When you buy an active manager or an advisor who chooses to be somewhat different than the markets they are trying to outperform, you’re counting on the manager to exercise skills and experience accumulated over years of successful investing. You count on them to do everything they can to protect long-range returns. To an active manager heavily invested in his own venture, losses are not academic.
And most of all you—the investor–are admitting that your financial ship needs a pilot and you are hiring one with the best style that suits your needs. Stop chasing performance. The answer: find the best pilot you can and let them do their job over at least a five-year span if not longer. Focus upon your long-term goals versus short term gyrations and noise.

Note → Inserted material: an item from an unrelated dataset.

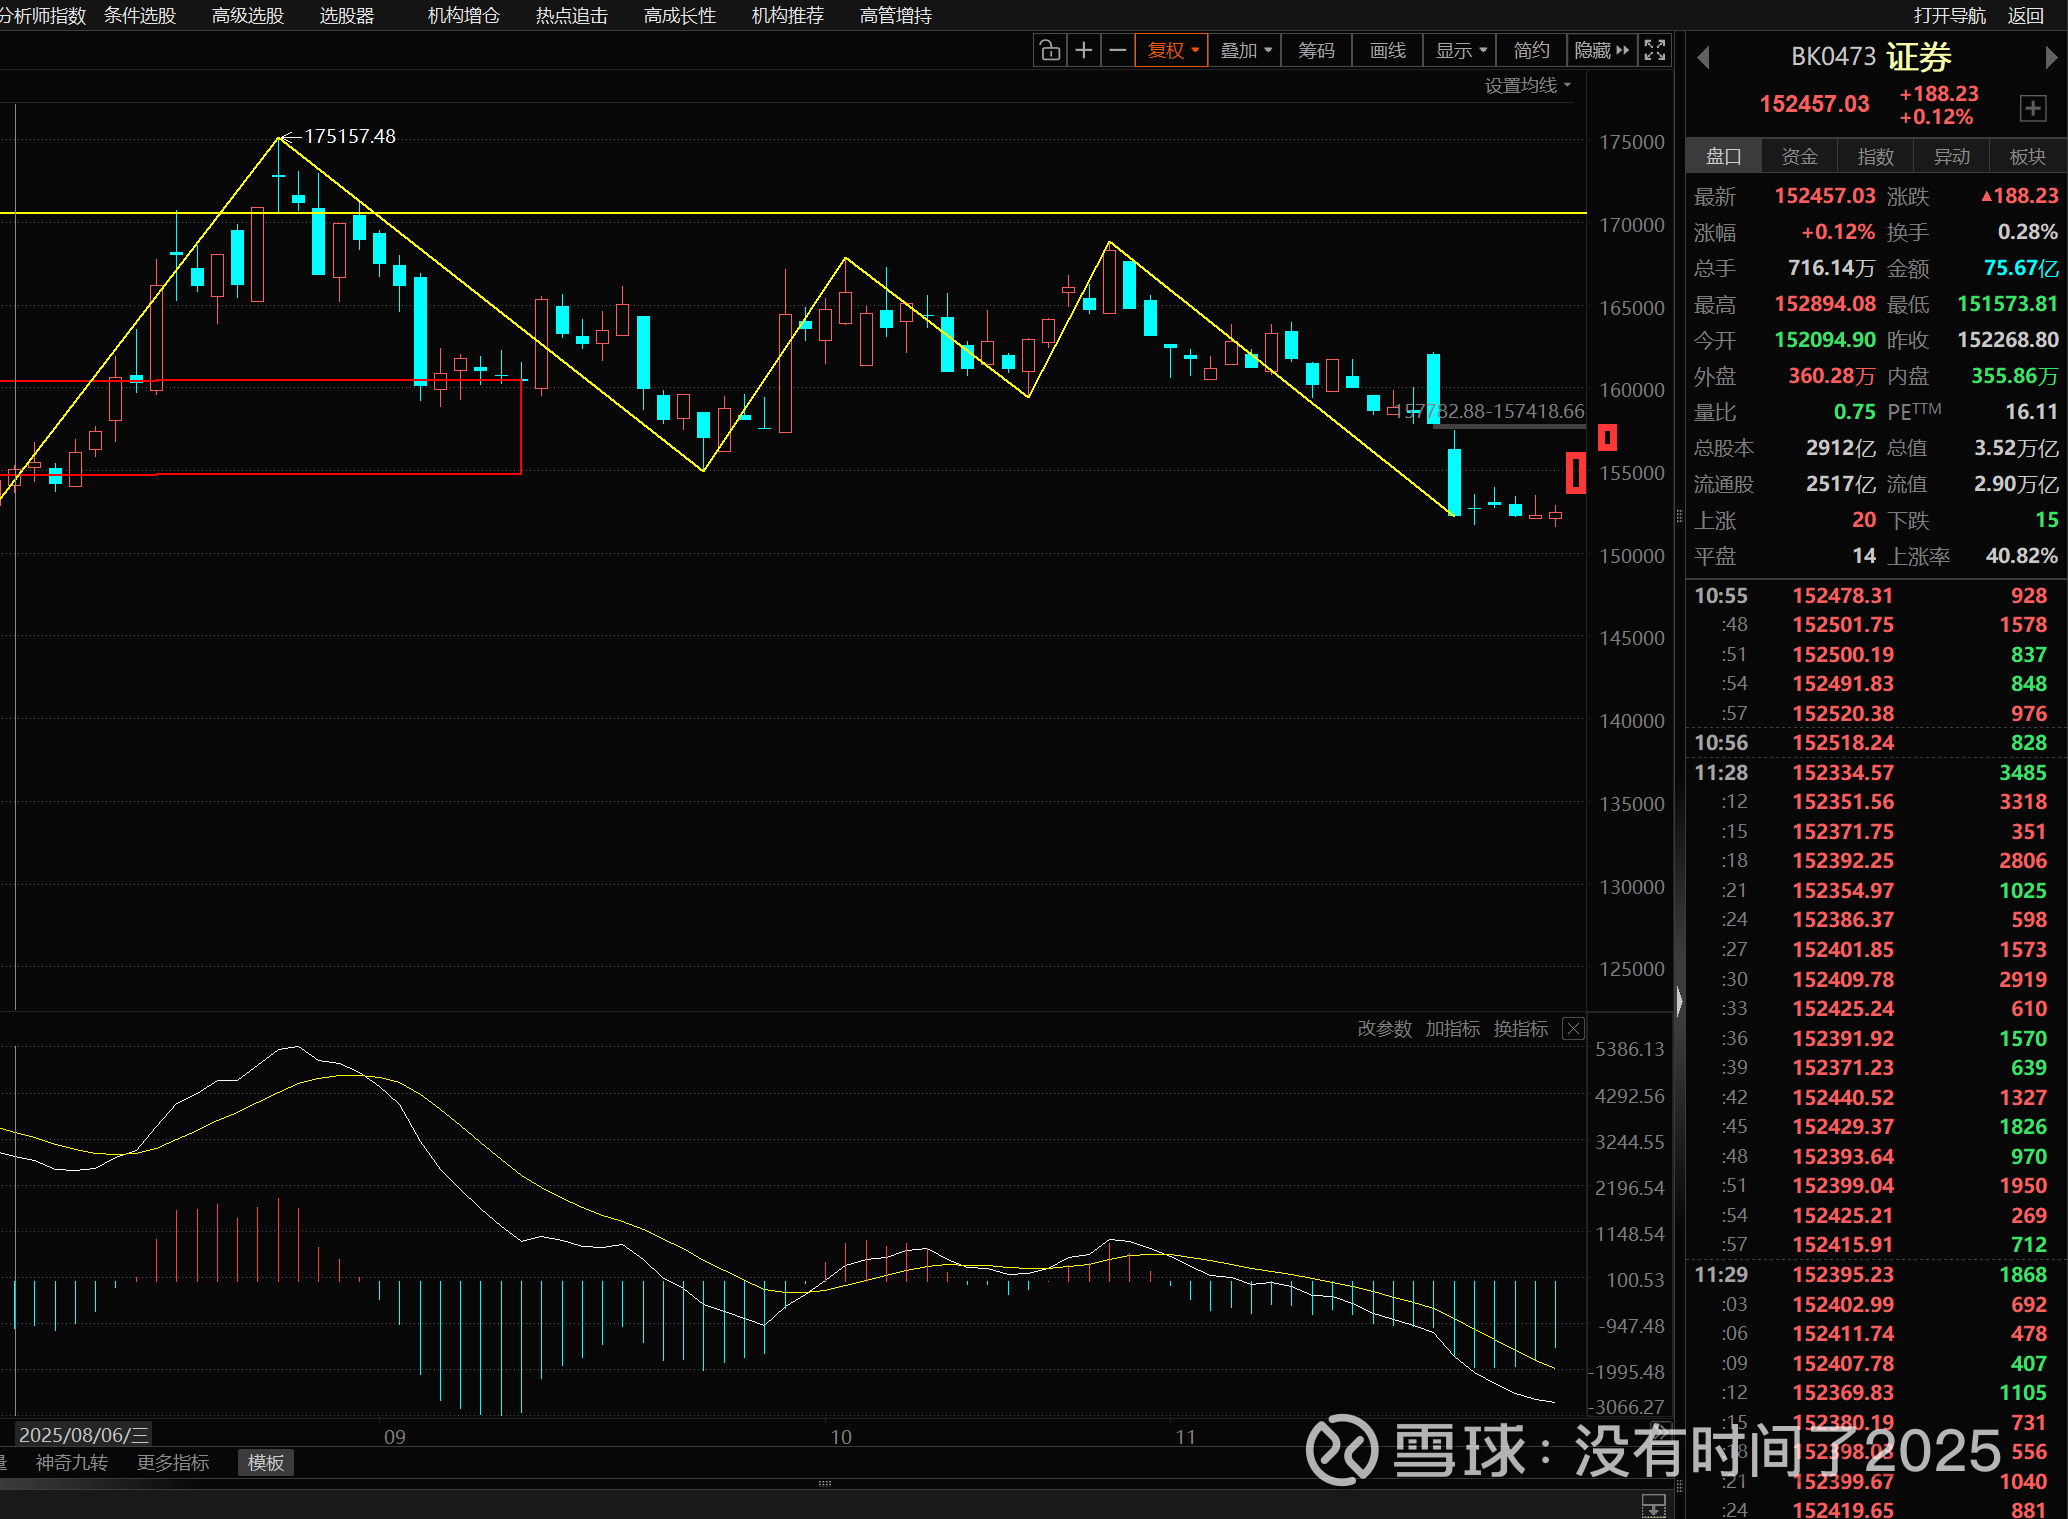Switch to the 资金 tab
This screenshot has height=1519, width=2068.
click(1799, 157)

“What my studies call for is a trusted third party,” says Harvey. “The individual investor is not going to be up on the latest information. The manufacturers of financial products want to gather assets and sell products. Their goals are opposite that of the investor.” Their overarching goal is to maximize assets in their products, the intrinsic values of their individual holdings are of no concern to them.

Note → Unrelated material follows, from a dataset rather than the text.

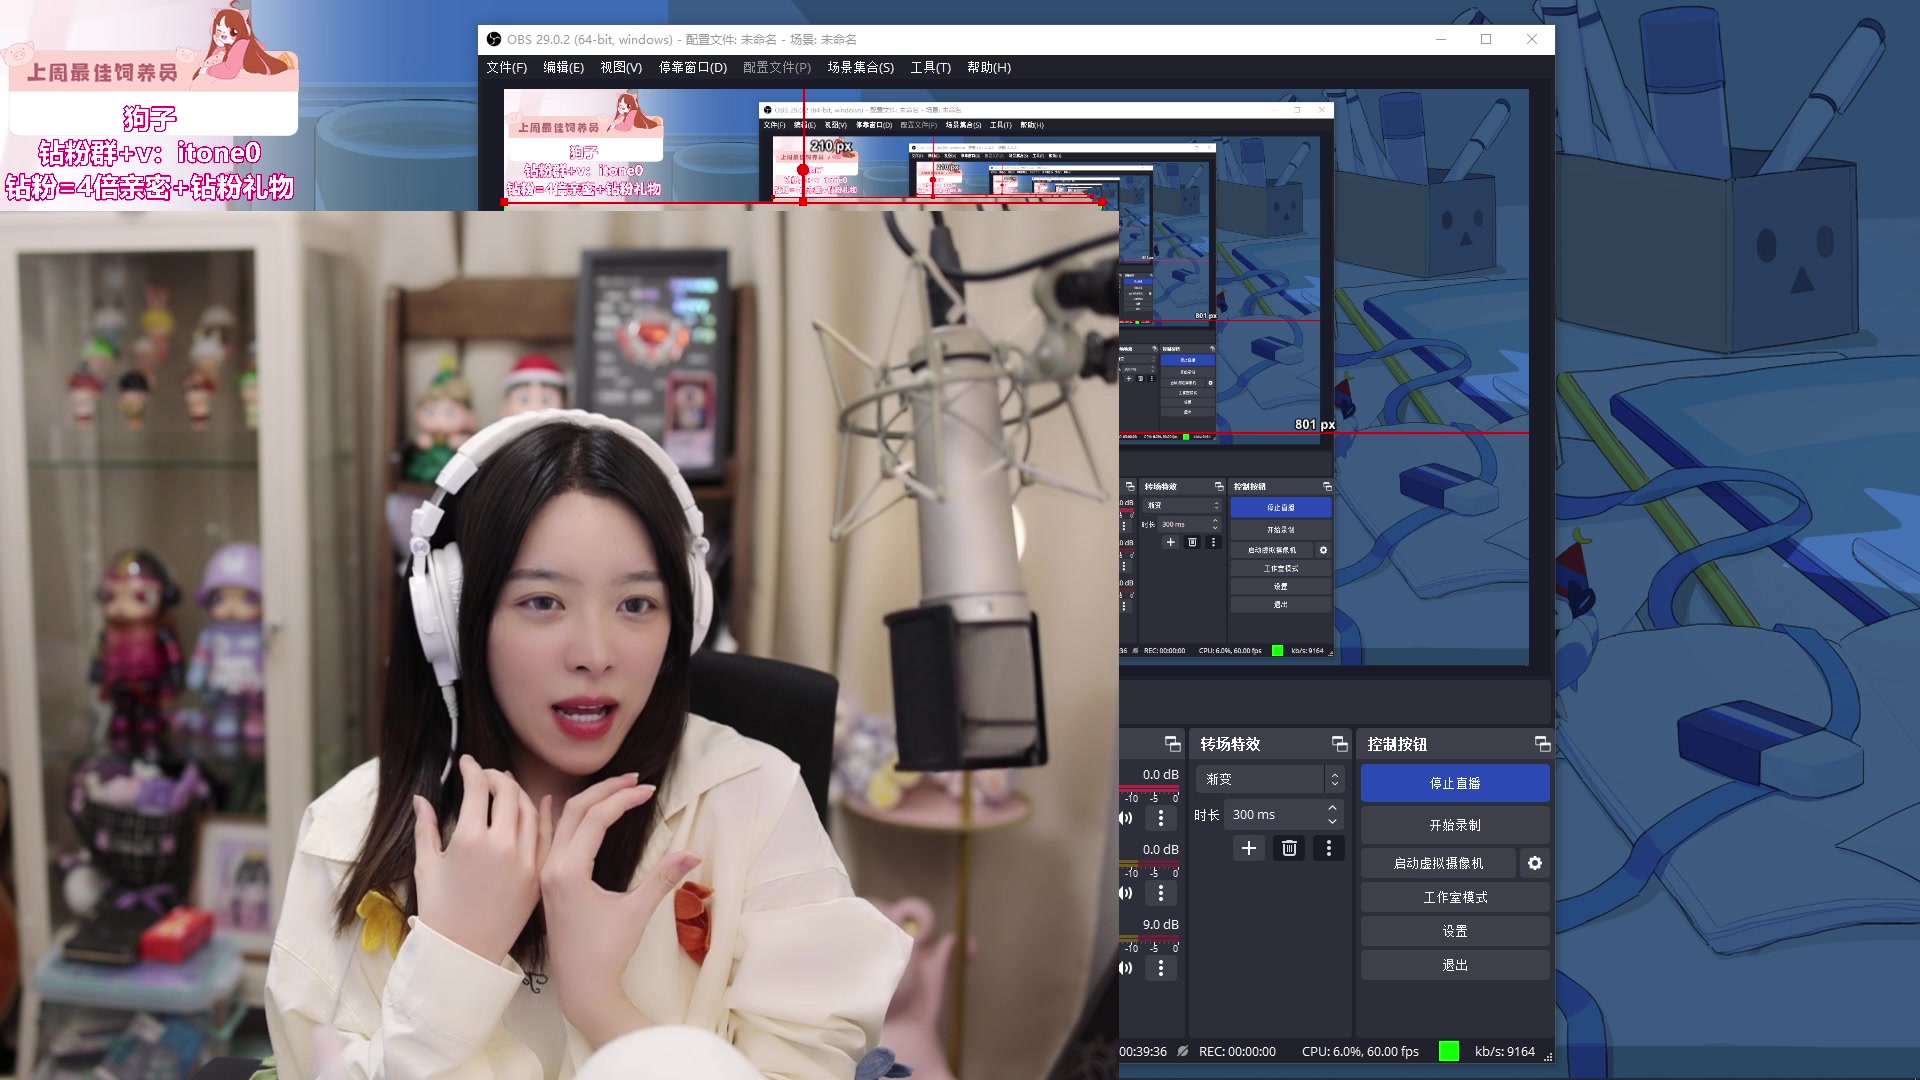1920x1080 pixels.
Task: Mute the 9.0 dB audio source
Action: tap(1126, 968)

And even though the federal court has struck down the Department of Labor’s fiduciary rules, active managers and advisors have always had a fiduciary obligation to their clients. The promise: We put the clients’ interest ahead of our own. However, brokers and fund companies still do not have a fiduciary duty.
When you buy an index, you are paying to have your boat floated down the stream without the services of a captain, or even a guardian. In times of crisis you rely on your own resources. We see that this can only bring underperformance as successful investing requires constant attention.
DALBAR shows that individual investors have proven poorly qualified to chart their own course in financial markets; attempting to do a full-time job in their spare time without the necessary experience. By the time investors find out their errors, it is too late.
Where Do We Go From Here?
The rise in passive investment products brings a trend that investors should find disturbing. By seeking out ultra-low fees, manufacturers are turning investors into consumers, and turning a service into a commodity. Index funds are financial products that come with strict explanations of how they work and the many dangers they might face. Those disclosures are there as much to protect the manufacturer, as they are to inform investors. They absolve the manufacturers from responsibility if and when things ultimately go wrong, much like the warnings on a cigarette package.
Look at what’s happening. Every time the market twinges a few specialty ETFs disappear. Never to be heard from again. Where did they go? Recall the recent volatility ETF’s that did not fare well as the market headed south in the Fall.
And now for the coup de grace. Mutual fund giant Fidelity Investments is offering pensioners to manage their money for free. Right. As Wall Street never does anything for ‘free” the question one should ask is how are they making money on this? Fidelity Investments also happens to be selling itself as a fiduciary.
Our advice for investors is to take a long-term view and avoid chasing fads. Chose a long-range benchmark that’s obtainable—like the rate of inflation as this is what truly erodes purchasing power. And choose an advisor whose investment style is one that suits your long-term goals. Pick a style and stick through an entire cycle of five to ten years, remembering that changing your course costs money. Take the time to understand the costs of changing your mind. As chasing current fads, Warren Buffet has said: “You do not know who’s swimming naked until the tide goes out.” The trouble is that by then, it is too late.